** start of SOURCE EXTRACT **

The Grateful Dead lyric, “Lately it occurs to me, what a long, strange trip it’s been,” by Robert Hunter seems a fitting way to describe the process of the enactment and finalization of the rules pertaining to individual sureties. Some may recall that the 2015 Highlights Year in Review detailed a step-by-step timeline of events beginning in 2011 and culminating in 2015, with language included in the annual defense spending bill to mandate types of assets individual sureties are required to pledge to secure their bond obligations on federal construction contracts. Who could have imagined that it would take nearly six years for this legislative goal to become a reality?

** end of SOURCE EXTRACT **
** start of SUPPLIED DATA **

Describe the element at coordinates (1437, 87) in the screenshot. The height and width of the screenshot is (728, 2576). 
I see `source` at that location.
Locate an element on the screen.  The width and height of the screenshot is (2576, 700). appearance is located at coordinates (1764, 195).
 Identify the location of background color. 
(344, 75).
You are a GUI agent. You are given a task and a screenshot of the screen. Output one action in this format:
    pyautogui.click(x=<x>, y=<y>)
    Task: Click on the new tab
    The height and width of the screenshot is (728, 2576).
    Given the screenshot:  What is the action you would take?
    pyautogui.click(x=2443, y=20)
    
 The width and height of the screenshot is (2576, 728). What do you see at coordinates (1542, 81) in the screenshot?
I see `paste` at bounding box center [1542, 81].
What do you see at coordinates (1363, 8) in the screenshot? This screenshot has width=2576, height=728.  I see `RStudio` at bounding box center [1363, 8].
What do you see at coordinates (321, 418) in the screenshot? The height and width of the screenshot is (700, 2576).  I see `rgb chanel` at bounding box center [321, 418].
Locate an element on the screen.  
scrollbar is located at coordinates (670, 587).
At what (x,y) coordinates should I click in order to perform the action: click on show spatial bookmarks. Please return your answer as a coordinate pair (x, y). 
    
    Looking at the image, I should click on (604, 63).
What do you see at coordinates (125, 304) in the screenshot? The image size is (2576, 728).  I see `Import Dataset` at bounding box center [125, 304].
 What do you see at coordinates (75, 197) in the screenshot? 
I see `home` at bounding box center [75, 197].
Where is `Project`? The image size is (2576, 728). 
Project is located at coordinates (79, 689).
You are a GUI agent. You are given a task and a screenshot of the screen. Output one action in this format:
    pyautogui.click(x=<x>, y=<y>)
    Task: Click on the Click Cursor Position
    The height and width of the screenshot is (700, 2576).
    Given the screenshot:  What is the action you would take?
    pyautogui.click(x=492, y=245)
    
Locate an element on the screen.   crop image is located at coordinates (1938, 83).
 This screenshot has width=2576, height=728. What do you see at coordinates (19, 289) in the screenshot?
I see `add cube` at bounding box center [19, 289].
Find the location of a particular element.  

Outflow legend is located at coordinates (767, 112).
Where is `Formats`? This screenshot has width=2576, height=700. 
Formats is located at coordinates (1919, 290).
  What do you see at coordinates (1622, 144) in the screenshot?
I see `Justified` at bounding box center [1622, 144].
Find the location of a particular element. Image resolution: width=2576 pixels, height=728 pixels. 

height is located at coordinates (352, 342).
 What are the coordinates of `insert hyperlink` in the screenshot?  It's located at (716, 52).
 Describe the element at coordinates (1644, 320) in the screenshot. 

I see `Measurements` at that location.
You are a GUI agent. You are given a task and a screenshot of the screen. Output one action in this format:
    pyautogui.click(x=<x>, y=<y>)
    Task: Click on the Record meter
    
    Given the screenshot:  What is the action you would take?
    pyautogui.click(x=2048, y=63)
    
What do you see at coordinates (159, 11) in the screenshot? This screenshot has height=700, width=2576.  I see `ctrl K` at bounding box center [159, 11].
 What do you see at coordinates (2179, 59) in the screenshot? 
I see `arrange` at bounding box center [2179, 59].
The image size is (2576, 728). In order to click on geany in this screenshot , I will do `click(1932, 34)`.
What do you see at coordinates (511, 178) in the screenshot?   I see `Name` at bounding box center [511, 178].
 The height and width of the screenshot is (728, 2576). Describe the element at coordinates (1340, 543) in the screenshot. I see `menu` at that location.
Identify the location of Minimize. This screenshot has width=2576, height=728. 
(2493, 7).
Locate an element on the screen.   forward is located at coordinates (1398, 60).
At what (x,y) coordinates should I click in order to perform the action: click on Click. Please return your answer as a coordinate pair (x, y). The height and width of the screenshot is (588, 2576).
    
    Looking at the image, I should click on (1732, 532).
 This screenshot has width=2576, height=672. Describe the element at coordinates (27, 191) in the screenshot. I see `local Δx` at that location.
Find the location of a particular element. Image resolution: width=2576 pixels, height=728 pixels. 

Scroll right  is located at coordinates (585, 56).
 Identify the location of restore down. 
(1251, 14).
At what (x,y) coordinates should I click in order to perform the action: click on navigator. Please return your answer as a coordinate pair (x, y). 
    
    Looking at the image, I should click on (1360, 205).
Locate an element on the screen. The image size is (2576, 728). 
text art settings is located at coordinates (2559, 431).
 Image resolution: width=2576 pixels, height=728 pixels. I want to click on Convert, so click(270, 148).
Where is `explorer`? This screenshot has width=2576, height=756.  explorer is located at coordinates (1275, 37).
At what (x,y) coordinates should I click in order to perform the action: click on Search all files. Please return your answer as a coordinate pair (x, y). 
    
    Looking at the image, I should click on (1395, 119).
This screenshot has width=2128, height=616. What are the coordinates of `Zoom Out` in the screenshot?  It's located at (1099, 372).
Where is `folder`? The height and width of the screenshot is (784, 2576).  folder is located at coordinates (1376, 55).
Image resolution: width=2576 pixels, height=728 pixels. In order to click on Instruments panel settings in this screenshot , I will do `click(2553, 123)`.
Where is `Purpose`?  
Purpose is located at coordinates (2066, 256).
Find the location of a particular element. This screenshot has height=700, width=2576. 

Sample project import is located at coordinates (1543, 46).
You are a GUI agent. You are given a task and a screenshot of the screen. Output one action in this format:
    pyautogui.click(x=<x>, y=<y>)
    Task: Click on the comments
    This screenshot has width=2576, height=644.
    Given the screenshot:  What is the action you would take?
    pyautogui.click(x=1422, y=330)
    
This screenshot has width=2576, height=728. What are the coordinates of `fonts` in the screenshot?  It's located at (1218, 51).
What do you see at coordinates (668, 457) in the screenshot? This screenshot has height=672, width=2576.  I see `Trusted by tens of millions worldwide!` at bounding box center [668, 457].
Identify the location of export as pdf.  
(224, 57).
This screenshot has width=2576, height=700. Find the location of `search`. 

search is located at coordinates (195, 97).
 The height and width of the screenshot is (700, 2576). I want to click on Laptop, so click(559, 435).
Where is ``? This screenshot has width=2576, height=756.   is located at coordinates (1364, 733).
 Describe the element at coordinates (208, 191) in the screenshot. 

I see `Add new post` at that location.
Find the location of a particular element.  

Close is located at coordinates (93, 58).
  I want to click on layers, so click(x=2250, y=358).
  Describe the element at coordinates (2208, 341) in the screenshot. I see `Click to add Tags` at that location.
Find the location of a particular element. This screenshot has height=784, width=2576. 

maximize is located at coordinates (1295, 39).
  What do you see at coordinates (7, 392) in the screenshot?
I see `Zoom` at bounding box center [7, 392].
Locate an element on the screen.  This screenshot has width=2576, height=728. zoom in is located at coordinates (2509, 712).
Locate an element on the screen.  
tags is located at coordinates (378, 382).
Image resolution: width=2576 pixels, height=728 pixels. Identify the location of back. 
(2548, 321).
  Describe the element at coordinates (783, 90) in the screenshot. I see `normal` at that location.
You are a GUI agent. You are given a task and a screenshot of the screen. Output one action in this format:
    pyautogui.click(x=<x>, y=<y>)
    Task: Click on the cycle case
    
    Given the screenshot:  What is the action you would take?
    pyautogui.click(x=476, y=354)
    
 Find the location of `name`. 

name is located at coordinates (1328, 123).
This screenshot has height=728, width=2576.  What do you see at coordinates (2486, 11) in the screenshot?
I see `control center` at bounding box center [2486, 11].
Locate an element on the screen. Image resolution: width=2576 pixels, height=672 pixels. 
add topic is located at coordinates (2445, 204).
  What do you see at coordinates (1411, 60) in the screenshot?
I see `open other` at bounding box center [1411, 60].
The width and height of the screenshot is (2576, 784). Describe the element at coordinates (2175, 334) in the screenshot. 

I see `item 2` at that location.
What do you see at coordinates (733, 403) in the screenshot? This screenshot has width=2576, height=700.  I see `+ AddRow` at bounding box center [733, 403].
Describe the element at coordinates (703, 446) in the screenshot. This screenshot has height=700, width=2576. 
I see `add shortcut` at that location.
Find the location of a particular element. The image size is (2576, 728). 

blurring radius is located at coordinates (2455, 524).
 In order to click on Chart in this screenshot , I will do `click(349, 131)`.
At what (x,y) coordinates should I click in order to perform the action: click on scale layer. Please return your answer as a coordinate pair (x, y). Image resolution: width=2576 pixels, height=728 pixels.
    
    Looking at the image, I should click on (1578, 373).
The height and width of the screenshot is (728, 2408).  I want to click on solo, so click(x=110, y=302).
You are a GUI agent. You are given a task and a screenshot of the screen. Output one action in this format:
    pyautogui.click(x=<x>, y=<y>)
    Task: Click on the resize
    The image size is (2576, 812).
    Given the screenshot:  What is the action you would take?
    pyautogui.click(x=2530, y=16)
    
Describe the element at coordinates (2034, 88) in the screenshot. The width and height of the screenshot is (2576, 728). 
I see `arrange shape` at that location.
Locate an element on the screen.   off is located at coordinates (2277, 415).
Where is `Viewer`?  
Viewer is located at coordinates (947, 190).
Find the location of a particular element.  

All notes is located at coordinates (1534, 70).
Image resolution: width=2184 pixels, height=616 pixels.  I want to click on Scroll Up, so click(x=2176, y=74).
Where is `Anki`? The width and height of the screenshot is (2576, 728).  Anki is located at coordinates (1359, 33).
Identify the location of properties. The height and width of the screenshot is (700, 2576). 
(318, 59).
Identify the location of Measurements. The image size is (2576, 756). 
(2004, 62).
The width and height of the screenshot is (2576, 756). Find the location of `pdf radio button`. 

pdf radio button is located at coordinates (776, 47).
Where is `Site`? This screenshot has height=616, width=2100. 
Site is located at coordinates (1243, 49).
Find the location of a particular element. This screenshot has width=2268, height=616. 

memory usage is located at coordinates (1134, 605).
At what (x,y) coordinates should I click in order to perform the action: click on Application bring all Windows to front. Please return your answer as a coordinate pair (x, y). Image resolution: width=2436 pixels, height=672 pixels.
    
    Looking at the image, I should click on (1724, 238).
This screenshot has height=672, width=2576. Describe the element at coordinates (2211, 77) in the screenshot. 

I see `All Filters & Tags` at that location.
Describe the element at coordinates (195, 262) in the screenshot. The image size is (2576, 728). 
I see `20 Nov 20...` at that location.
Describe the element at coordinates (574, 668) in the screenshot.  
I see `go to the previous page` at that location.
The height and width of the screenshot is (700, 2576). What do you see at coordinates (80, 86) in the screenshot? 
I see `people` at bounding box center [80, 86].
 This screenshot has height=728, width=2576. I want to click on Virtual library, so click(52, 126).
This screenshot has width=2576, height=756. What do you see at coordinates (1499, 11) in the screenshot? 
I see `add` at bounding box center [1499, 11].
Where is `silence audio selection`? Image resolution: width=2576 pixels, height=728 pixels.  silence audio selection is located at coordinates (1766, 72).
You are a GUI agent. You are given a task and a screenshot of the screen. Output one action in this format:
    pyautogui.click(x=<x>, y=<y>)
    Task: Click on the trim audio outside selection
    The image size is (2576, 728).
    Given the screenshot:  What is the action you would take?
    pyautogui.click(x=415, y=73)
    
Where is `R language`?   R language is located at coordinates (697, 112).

** end of SUPPLIED DATA **

**GIVEN REQUEST 1**
Set down the stretch of the passage on individual sureties from "The Grateful Dead" through "become a reality?", word for word.
**GIVEN REQUEST 2**
Collect every line of the rows above that contains the string "Find".

**TASK SOLUTION 1**
The Grateful Dead lyric, “Lately it occurs to me, what a long, strange trip it’s been,” by Robert Hunter seems a fitting way to describe the process of the enactment and finalization of the rules pertaining to individual sureties. Some may recall that the 2015 Highlights Year in Review detailed a step-by-step timeline of events beginning in 2011 and culminating in 2015, with language included in the annual defense spending bill to mandate types of assets individual sureties are required to pledge to secure their bond obligations on federal construction contracts. Who could have imagined that it would take nearly six years for this legislative goal to become a reality?

**TASK SOLUTION 2**
Find the location of a particular element.  
Find the location of a particular element. Image resolution: width=2576 pixels, height=728 pixels. 
Find the location of a particular element. Image resolution: width=2576 pixels, height=728 pixels. 
Find the location of a particular element. This screenshot has height=700, width=2576. 
This screenshot has width=2576, height=700. Find the location of `search`. 
Find the location of a particular element.  
Find the location of a particular element. This screenshot has height=784, width=2576. 
 Find the location of `name`. 
Find the location of a particular element. The image size is (2576, 728). 
Find the location of a particular element.  
The width and height of the screenshot is (2576, 756). Find the location of `pdf radio button`. 
Find the location of a particular element. This screenshot has width=2268, height=616. 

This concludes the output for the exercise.